Task to carry out:
Write out every entry word for word.

◆ ◆ ◆

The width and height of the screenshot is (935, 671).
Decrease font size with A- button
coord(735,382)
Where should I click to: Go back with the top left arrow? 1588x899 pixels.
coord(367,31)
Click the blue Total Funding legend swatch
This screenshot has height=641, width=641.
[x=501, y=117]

◆ ◆ ◆

Answer space:
The width and height of the screenshot is (935, 671).
Decrease font size with A- button
coord(735,382)
Where should I click to: Go back with the top left arrow? 1588x899 pixels.
coord(367,31)
Click the blue Total Funding legend swatch
This screenshot has height=641, width=641.
[x=501, y=117]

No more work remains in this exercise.